Ilustrasi. Kredit: NASA/JPL-Caltech |
"Bintang kerdil tersebut seukuran Jupiter, dan badai pada atmosfernya seukuran Bintik Merah Raksasa di Jupiter," kata John Gizis dari University of Delaware, Newark. "Setelah kami teliti, badai di bintang kerdil ini telah berlangsung setidaknya dua tahun terakhir, atau mungkin lebih lama." Gizis adalah penulis utama dari makalah studi ini yang muncul di The Astrophysical Journal.
Bintang kerdil ini bernama W1906+40, sebuah bintang kerdil merah atau katai merah yang termasuk dalam kelas termal benda dingin yang disebut kerdil-L. Beberapa bintang kerdil-L aktif meleburkan atom dan menghasilkan cahaya, seperti yang Matahari kita lakukan. Tidak seperti bintang kerdil coklat, yang dikenal sebagai "bintang gagal" karena kurangnya fusi atom.
W1906+40 diperkirakan memiliki suhu sekitar 3.500° F (1.900° C). Suhu ini mungkin terdengar terik atau sangat panas, namun dalam skala kosmik suhu bintang ini relatif dingin.

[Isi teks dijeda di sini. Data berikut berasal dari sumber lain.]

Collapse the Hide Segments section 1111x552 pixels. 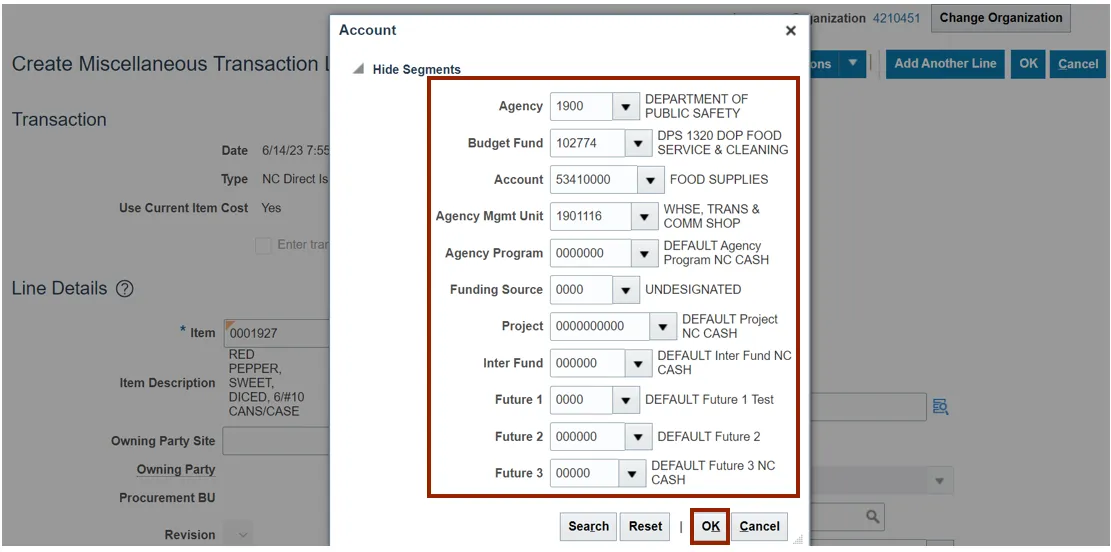358,70
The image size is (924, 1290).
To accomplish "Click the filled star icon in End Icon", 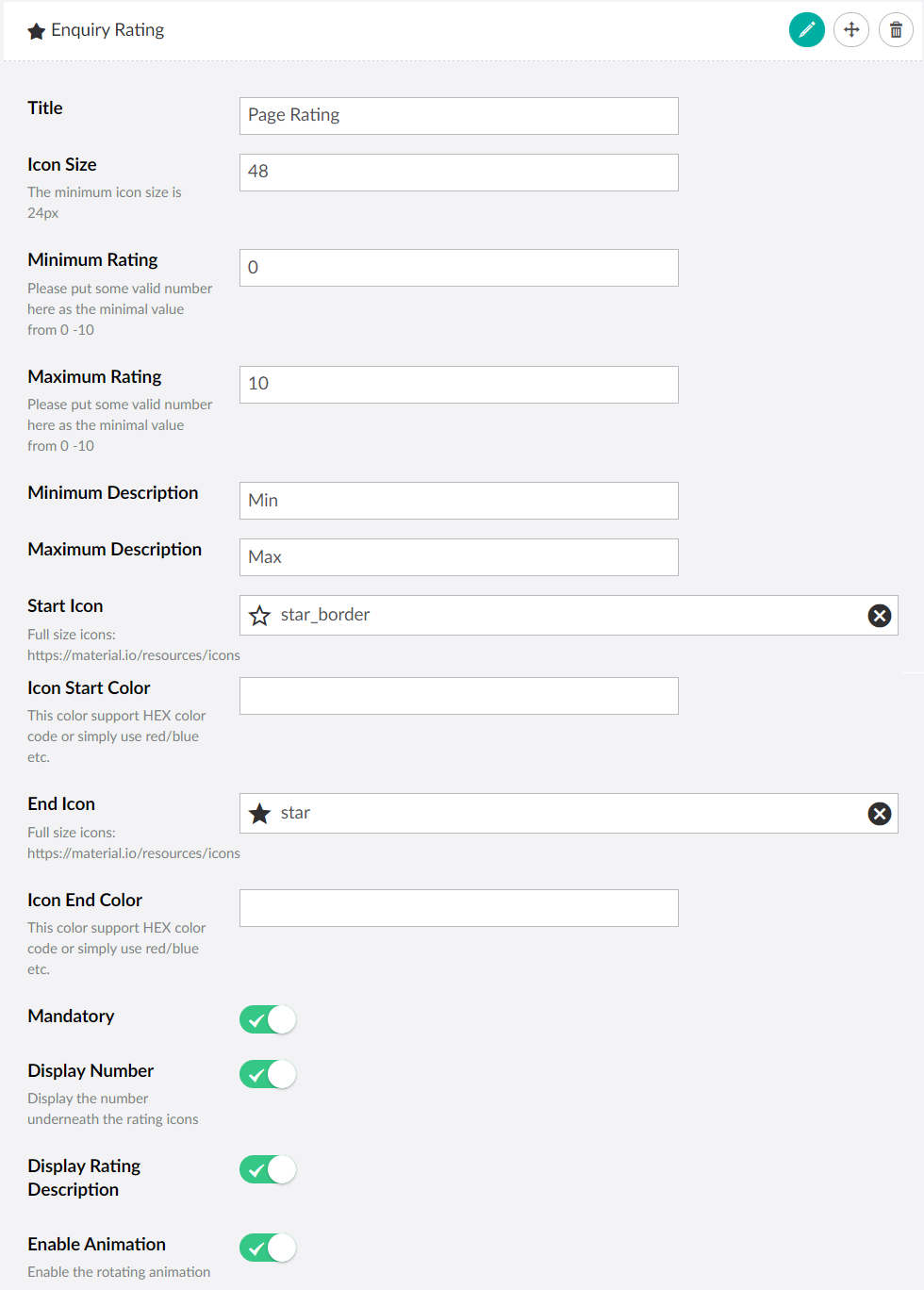I will [260, 814].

Cukup dingin sehingga mampu membentuk badai awan di atmosfernya.
Bintang katai tipe-L W1906+40 adalah titik merah di tengah gambar. Kredit: SDSS/SIMBAD |
Kepler berburu planet dengan mencari kedipan di cahaya bintang yang mengindikasikan adanya sebuah planet yang lewat di depan bintang tersebut. Sementara itu, tindak lanjut pengamatan dengan Spitzer, yang mendeteksi cahaya inframerah, mengungkapkan bahwa bindang gelap di atmosfer W1906+40 bukan medan magnet bintang, tetapi badai berawan dengan diameter yang bisa menampung tiga Bumi sekaligus di dalamnya.
Badai raksasa tersebut berputar di sekitar bintang setiap 9 jam sekali. Pengukuran inframerah Spitzer pada dua panjang gelombang inframerah berhasil menyelidiki berbagai lapisan atmosfer dan membantu mengungkapkan adanya badai tersebut.